Curator's Note
FX’s Atlanta is too earnest. Like literally, there are two Earnests. The two episodes “The Jacket” (S1E10) and “Big Payback” (S3E4) inspire an interesting conversation when watched concurrently. Donald Glover’s Earnest, called throughout the series by his nickname “Earn”, struggles with survival through Atlanta’s first two seasons. Tobias Segal plays another Earnest, who goes by “E.” and leads the episode’s main character through a series of realizations about racial inequity and the need for reparations. Watching them back to back, there is a story of black survival and white loss. The end of both episodes suggests that the black characters have mastered survival, while the white characters struggle to do the same. Earn has an instinct for self-preservation; E. does not.
Earn is presented throughout all of Season One as someone who failed to acquire any power or social status. His desperate situation is highlighted by his cousin’s slow rise to fame, as he still can barely feed himself or provide for his girlfriend and their child. In “The Jacket,” while he and his cousin Paper Boi start their search for his lost jacket, which holds his “house key”, Paper Boi groans, “bailin’ his ass out again,” and Earn is visibly annoyed. “You didn’t even bail me out when I was actually in jail.” Earn insists on maintaining his dignity, even in just a witty retort.
Later in the episode, we see Earn walk into the night, seemingly with nowhere to go, and arrive at a storage unit that has become his home. He is quietly steeling himself not to break, and, of course, he doesn’t. Instead, he’s bumping Outkast in his headphones.
And replied I’ve been going through the same that he has
true I got more fans than the average man
but not enough loot to last to the end of the week
I live by the beat like you live by check to check
If it don’t more your feet then we don’t eat
so we like neck to neck
Guess we come a long like though baby, like them thin ass cigarettes, from Virginia
This ain’t gon stop so we just gon continue! “Elevators (Me and You)” (minute 2.30)

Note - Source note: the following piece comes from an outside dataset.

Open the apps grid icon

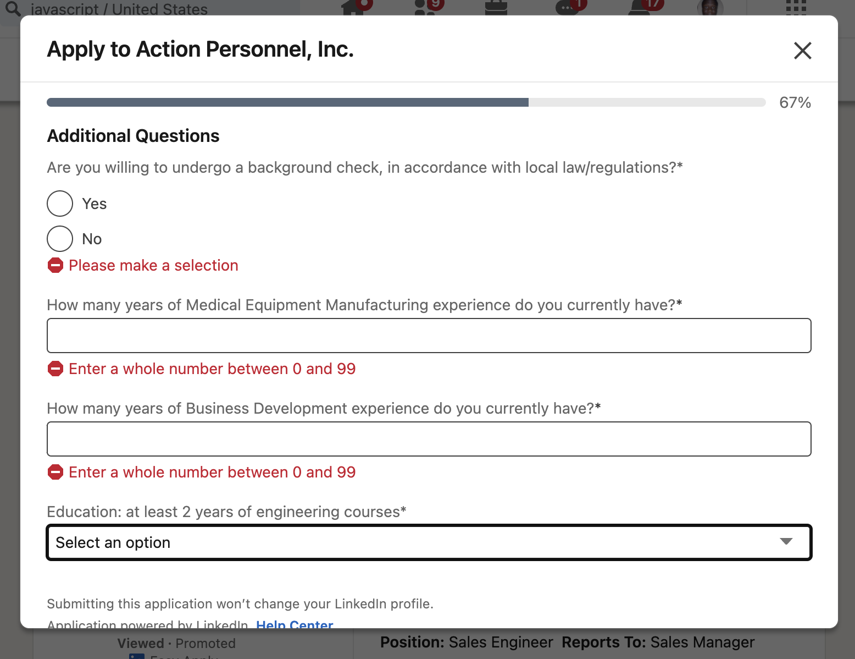(796, 7)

One could imagine that he is completely at rock bottom, and yet he chooses to survive.
While Earn is struggling to accumulate wealth, he still maintains his strength in subtle ways. Earn keeps his housing situation a secret in order to focus on the future. When Earn finally gets his lost storage unit key back, he hands over a roll of cash to Vanessa. She’s surprised and incredulous. “What’s this?” Calmly, Earn comes back with another witty retort. “It’s that thing we always need.” Rather than use it for himself, he gives it to her despite desperately needing it.

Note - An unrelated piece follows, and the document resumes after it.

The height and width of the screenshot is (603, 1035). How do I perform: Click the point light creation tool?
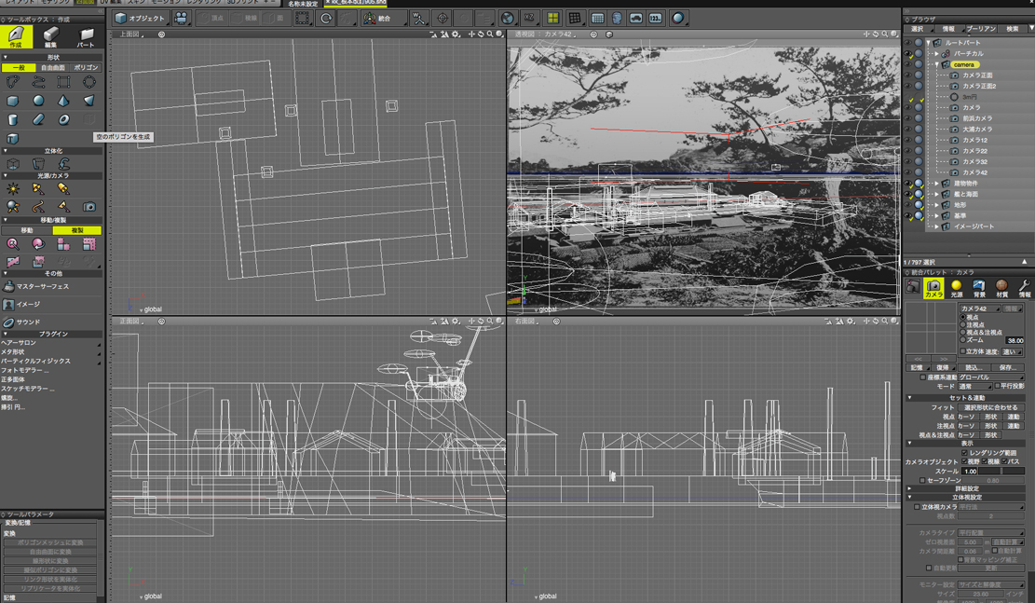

In Season Three, on the other side of Atlanta, in a relatively nice-looking hotel lounge, we meet the second Earnest through Marshall Johnson, the main character of the episode, who loses everything when the descendants of slaves owned by his ancestors demand their reparations. This Earnest is smiling, pleasant even. Marshall and E sit around considering their next moves. Unlike Earn, E still has the means to check into a hotel indefinitely. The hostess is gracious, soft soothing music is playing, and they’re drinking alcohol straight up. This is a far cry from Earn walking through Atlanta in the rain. See, E and the others still have some money, while Earn is scraping to get by. At the close of this episode, E is not yet at rock bottom–after all, he’s lounging in the hotel bar with a cocktail–and we watch him walk to the edge of a beautifully lit pool and hear him blow his head off.
While most of the white characters in “Big Payback” complain about how unfair it is to give away their money, E. is content with having to give away his money in the euphoria of his decision to die. Funny, when our Earn had nothing, he slept in a storage unit with the determination to live. E has a nice hotel room, a hot shower, and plenty of companions and then gives up. He’d rather lose his life than lose his status. A black waiter blithely says “there’s more where that came from.”

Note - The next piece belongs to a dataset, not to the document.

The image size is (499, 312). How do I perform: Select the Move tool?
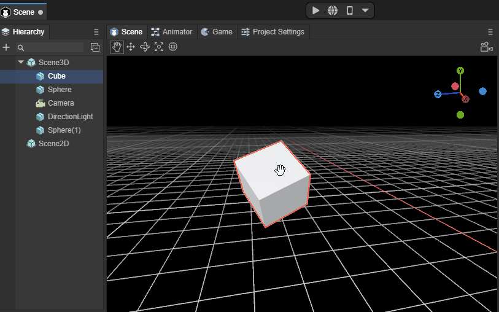click(131, 47)
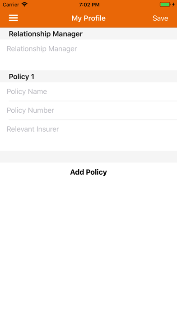This screenshot has width=177, height=315.
Task: Select the Policy Name field
Action: click(x=89, y=91)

The waiter’s small snide remark speaks to the fragility of these newly outcasted white people. The white characters have convinced themselves that they are successful on merit and that those people are unsuccessful based on merit. They live this lie until the status quo is upended in Atlanta. E makes a realization, “[It’s] similar to the position we put them in.” The case of the two Earns is simply white fragility juxtaposed against black survival.